Social Marketing
Posted on December 4, 2007 by Martin Zagorsek
Businesses started using social networks to market to consumers ages ago, it doesn’t even seem weird anymore for a corporation to have a MySpace page with tens of thousands of “friends”, and of course this year the politicians got into the act in a big way. In keeping with Facebook’s more controlled style, things started a bit more slowly - initially a lot of businesses formed Groups, and people could belong to them to show affinity, hear the latest news, etc.

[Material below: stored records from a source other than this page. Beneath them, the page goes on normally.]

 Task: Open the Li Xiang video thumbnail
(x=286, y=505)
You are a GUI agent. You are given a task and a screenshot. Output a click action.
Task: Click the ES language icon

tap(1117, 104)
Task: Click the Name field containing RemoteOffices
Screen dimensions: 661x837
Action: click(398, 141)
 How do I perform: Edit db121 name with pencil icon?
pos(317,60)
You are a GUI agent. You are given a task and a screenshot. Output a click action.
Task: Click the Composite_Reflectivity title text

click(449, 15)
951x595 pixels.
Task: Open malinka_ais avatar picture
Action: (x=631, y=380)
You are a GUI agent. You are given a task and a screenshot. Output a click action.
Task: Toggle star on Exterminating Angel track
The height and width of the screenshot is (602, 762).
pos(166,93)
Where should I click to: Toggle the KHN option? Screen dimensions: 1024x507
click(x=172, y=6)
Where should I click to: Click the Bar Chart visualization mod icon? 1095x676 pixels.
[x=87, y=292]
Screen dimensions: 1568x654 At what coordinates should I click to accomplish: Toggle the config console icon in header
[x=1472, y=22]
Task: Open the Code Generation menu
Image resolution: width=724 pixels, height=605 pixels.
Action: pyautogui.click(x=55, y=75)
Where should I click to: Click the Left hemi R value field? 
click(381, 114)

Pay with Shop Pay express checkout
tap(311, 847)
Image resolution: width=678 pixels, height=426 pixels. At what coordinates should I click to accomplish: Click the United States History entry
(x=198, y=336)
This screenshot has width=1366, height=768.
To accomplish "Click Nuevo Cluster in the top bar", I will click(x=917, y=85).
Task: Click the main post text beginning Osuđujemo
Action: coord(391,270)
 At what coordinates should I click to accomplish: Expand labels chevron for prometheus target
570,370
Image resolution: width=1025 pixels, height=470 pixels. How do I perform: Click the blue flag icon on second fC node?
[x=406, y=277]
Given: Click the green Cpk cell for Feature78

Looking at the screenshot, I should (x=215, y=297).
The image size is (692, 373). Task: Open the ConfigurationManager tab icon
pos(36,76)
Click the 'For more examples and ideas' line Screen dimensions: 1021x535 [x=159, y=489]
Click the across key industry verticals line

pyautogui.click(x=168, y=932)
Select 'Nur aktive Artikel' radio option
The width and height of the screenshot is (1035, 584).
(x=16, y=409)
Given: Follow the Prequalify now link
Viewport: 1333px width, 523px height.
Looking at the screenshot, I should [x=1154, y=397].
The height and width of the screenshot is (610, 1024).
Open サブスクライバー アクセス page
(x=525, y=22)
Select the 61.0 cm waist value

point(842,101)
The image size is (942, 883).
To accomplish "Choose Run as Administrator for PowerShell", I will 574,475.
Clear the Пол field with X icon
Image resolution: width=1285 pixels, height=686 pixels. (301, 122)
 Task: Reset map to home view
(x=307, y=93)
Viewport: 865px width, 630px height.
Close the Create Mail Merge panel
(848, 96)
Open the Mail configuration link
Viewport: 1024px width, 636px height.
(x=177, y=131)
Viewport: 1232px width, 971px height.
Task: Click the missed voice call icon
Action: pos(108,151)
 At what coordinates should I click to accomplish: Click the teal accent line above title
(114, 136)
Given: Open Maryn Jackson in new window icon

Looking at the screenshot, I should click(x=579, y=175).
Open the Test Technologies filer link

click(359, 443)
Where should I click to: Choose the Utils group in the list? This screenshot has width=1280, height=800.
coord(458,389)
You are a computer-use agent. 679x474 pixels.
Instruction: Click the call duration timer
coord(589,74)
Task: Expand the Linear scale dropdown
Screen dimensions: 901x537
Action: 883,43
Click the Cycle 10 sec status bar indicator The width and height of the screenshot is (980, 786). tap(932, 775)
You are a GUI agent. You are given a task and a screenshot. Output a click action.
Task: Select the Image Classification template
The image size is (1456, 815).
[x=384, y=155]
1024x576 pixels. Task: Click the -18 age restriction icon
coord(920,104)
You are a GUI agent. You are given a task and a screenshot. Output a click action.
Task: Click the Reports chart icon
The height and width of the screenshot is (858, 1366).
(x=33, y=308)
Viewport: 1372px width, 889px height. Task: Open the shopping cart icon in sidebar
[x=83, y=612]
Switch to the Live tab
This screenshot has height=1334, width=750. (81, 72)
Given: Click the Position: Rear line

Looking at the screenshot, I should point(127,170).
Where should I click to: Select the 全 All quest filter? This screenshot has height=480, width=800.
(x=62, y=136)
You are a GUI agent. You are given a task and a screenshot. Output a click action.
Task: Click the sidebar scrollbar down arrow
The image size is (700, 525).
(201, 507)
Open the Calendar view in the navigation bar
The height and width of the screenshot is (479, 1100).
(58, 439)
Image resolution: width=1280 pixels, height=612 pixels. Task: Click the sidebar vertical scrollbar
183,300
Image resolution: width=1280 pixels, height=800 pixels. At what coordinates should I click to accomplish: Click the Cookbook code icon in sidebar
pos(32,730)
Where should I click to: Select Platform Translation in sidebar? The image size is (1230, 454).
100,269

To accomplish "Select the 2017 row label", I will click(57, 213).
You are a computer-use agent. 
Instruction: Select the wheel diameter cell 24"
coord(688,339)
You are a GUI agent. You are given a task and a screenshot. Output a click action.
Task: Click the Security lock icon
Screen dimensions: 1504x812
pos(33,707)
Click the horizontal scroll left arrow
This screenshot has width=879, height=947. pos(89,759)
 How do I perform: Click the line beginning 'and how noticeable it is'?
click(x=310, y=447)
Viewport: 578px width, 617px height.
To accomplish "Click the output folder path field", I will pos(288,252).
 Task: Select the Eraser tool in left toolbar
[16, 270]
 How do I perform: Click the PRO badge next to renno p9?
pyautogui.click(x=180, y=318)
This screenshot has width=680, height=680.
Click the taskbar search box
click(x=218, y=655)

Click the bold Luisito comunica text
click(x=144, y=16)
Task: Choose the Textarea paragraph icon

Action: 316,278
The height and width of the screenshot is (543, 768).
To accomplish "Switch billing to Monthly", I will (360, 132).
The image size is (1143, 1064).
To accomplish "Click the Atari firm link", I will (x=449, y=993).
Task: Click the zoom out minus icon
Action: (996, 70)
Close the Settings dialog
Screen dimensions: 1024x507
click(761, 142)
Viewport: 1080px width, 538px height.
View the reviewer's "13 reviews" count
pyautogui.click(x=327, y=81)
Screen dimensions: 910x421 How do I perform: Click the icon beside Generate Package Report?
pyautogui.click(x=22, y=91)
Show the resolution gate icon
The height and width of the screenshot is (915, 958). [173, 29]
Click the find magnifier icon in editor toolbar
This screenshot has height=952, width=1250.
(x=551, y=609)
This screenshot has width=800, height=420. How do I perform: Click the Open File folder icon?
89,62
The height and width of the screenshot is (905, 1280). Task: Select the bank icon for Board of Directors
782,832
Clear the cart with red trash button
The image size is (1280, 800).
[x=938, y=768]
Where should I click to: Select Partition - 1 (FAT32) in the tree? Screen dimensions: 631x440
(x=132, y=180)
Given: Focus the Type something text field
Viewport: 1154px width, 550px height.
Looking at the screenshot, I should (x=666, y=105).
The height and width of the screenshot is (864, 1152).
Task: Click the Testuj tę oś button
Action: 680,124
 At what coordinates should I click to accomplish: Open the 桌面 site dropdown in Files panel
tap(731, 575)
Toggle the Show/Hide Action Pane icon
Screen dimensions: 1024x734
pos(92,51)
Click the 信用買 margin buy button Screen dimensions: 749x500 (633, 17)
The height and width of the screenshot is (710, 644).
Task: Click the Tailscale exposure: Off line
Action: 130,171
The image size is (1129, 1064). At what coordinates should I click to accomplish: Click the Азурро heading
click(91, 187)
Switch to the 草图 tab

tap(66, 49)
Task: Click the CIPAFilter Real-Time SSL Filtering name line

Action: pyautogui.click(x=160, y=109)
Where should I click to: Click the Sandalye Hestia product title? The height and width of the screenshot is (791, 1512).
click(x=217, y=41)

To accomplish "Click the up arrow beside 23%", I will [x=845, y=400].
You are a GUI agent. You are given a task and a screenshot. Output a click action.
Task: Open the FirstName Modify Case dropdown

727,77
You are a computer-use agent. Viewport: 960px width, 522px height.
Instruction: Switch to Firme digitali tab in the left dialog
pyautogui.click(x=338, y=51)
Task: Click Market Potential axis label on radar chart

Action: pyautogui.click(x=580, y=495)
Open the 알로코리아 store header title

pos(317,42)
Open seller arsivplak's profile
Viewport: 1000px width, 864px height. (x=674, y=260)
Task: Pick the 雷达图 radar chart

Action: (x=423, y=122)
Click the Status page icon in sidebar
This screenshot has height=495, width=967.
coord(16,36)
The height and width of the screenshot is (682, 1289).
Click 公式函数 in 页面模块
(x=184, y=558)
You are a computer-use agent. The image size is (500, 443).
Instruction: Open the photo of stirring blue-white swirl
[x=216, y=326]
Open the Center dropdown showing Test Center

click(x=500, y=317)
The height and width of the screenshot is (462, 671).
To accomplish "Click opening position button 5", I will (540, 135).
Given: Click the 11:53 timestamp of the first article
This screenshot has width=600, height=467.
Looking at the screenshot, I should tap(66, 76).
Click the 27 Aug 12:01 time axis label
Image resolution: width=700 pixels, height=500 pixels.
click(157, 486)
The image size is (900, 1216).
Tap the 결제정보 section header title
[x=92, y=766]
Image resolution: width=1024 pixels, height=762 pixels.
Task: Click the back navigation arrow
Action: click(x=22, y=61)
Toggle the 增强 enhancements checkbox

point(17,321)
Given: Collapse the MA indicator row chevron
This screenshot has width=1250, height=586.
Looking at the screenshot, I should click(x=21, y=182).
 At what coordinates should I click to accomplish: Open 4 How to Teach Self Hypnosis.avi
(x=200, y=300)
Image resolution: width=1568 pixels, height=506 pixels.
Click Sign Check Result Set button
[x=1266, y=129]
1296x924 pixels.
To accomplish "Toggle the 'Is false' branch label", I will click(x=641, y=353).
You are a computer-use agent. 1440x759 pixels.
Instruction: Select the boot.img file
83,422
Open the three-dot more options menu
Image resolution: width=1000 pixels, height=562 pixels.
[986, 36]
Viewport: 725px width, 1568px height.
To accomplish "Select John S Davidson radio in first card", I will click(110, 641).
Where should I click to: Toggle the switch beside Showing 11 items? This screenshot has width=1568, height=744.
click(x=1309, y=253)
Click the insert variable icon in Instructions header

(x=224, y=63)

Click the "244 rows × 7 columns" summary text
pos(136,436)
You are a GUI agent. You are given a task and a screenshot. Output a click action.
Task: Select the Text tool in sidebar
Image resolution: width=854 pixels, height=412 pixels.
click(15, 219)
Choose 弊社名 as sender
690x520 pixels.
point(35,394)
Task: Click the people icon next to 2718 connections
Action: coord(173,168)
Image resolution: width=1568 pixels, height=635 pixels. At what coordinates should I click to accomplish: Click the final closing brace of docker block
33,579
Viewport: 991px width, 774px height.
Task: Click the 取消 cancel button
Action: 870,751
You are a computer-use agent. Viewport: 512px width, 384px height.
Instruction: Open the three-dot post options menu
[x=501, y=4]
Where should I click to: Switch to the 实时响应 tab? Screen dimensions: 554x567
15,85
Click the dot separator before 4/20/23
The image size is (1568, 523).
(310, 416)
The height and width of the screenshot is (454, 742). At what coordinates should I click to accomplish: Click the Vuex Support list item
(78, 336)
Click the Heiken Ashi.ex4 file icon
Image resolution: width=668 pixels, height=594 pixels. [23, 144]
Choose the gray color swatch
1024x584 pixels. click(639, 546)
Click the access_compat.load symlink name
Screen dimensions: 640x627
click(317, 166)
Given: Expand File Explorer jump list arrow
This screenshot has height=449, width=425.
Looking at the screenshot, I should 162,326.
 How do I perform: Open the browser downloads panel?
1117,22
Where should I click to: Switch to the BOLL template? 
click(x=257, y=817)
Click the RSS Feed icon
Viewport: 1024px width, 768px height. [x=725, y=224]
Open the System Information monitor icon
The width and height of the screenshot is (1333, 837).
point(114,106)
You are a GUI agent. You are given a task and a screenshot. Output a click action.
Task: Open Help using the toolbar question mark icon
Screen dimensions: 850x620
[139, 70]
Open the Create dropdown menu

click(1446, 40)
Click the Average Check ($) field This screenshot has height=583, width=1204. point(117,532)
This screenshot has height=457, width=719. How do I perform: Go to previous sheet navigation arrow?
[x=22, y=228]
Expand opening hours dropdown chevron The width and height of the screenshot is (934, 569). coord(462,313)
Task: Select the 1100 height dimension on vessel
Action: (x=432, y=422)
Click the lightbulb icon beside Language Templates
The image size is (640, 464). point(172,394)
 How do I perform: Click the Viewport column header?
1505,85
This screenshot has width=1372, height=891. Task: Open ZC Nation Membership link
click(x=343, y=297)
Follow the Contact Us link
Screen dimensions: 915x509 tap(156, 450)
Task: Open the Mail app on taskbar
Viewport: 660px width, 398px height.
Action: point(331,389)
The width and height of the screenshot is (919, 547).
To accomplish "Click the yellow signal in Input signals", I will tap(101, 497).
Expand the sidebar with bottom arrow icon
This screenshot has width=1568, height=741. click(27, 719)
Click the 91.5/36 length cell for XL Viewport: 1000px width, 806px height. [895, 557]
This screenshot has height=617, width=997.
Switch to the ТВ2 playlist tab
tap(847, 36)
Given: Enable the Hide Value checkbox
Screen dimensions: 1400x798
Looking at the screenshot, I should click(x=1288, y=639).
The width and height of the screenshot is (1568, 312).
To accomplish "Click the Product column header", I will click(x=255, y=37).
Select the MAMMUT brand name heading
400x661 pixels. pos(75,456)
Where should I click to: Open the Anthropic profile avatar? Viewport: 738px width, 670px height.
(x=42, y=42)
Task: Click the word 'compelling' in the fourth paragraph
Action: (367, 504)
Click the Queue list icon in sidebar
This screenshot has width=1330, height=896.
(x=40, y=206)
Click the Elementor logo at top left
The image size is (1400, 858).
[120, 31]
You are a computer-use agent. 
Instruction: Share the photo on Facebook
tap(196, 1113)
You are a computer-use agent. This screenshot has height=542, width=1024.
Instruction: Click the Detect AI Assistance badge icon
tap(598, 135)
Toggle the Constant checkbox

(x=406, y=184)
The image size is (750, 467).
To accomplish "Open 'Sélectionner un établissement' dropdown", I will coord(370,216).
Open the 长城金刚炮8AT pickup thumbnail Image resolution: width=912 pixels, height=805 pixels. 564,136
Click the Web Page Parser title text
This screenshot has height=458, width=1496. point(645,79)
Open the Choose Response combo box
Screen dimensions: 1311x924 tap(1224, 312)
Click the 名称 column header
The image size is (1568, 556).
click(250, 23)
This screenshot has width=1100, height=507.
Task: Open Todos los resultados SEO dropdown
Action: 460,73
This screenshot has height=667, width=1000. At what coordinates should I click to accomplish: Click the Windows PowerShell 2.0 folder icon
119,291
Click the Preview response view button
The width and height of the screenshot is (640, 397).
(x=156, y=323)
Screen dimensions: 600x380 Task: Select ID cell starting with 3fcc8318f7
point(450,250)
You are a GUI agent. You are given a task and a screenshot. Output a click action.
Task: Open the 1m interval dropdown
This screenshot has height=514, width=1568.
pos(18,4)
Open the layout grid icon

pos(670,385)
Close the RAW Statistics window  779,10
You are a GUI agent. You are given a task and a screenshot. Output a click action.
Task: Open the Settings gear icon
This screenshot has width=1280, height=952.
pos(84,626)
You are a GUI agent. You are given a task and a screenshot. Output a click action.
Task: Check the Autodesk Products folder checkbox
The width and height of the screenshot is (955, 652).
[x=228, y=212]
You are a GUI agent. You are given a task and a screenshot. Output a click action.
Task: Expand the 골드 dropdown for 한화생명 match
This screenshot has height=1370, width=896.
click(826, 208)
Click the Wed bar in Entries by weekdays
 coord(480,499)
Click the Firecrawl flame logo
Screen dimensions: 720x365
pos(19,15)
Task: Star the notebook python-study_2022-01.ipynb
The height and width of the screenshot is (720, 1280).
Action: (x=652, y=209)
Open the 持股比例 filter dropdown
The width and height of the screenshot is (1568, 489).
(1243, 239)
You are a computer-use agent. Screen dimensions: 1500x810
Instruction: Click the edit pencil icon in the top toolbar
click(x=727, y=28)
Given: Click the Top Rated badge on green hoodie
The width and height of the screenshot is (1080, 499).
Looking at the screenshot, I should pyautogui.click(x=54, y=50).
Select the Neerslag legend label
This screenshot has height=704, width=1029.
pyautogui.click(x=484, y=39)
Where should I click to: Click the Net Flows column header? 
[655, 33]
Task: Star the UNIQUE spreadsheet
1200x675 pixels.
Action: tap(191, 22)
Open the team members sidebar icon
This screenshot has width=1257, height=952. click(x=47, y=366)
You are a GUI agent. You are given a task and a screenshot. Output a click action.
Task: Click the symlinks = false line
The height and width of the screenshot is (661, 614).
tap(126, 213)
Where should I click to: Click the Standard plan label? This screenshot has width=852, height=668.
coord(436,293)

Now Facebook has full-blown business pages, where companies can show off their products, announce events, etc… and they’re starting to tailor them for different kinds of businesses, so that restaurant pages have a tweaked version of the Wall app that lets people post reviews. A quick search on “restaurant” only yielded about 100 pages, but they range from Chicago sushi joints to a cocktail bar in Kazakhstan.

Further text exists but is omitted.